By the sounds, moves and looks of things, the 44th annual East Lansing Art Festival appears to be a success.
"The sun's out, the crowd's great," says festival coordinator Sharon Radtke.
But contrary to appearances, the festival has seen better days.
In March, the Governor froze grant payments to certain agencies-- the festival being one of them. They lost more than $3,000 out of their $160,000 budget: a small percentage but not without impact.
"We had to cut back on the amount on promotions we did," Radtke says.
Not only does that mean less publicity, but higher prices as well. Organizers have had to compensate for the missing money by raising artists' booth fees.
"It affects me largely," says fiber artist Sally Austin of Grand Rapids. Austin makes her living solely on art festivals.
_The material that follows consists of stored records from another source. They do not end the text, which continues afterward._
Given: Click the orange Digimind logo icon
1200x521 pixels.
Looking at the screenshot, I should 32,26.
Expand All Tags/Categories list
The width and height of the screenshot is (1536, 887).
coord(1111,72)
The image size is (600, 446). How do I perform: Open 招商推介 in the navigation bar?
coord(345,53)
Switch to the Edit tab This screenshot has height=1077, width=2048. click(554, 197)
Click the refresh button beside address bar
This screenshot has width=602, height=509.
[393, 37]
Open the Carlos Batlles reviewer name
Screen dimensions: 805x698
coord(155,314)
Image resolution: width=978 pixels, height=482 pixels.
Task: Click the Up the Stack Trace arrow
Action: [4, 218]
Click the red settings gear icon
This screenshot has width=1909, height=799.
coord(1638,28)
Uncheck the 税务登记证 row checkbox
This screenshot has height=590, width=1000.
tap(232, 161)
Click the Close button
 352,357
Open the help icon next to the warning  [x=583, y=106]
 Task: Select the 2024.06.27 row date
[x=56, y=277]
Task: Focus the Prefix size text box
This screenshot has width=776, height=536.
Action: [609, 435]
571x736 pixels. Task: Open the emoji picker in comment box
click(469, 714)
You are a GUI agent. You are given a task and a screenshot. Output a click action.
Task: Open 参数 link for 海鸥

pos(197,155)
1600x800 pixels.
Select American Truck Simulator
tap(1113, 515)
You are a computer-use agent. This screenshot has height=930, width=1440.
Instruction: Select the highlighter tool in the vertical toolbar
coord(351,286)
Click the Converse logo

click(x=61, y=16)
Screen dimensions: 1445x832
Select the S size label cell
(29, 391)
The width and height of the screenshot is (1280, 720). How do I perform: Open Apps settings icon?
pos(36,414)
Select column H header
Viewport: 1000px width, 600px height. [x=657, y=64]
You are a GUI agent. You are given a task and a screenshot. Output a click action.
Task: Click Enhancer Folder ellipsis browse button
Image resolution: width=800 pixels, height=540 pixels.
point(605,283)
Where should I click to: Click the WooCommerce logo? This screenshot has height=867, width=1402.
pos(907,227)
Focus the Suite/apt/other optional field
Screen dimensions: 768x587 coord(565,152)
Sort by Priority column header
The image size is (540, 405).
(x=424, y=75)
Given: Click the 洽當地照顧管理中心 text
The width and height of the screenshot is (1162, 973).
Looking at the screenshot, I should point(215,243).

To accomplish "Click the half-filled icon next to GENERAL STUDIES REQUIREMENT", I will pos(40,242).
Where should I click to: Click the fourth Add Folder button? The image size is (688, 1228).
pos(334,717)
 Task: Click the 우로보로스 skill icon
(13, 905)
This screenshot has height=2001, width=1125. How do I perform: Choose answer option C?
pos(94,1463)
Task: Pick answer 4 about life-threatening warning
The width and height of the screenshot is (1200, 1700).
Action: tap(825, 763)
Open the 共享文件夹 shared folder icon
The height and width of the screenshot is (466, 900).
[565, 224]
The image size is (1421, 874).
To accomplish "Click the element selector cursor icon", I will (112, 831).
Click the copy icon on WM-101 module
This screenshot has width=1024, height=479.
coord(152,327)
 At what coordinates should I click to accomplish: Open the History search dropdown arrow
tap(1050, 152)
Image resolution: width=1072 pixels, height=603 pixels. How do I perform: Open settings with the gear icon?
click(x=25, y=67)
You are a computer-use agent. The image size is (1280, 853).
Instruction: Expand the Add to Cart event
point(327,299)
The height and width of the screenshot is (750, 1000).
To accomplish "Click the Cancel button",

Art may be her passion, but she feels less than passionate about where art fairs are headed.
"In the last three years, we've had a steady increase in our expenses and because of the economy, the customers aren't purchasing as much," she says. "So we get it from both ends: higher prices and less sales."
As for next year, the festival's 45th, Radtke says nothing will stop what she calls the "Granddaddy of art fairs."
But as far as funding goes, she says "you can't count on it."
"I'm frustrated because I feel like I can't do very much. I don't know, i have to be creative."
Creativity, she says, that's difficult even for an artist.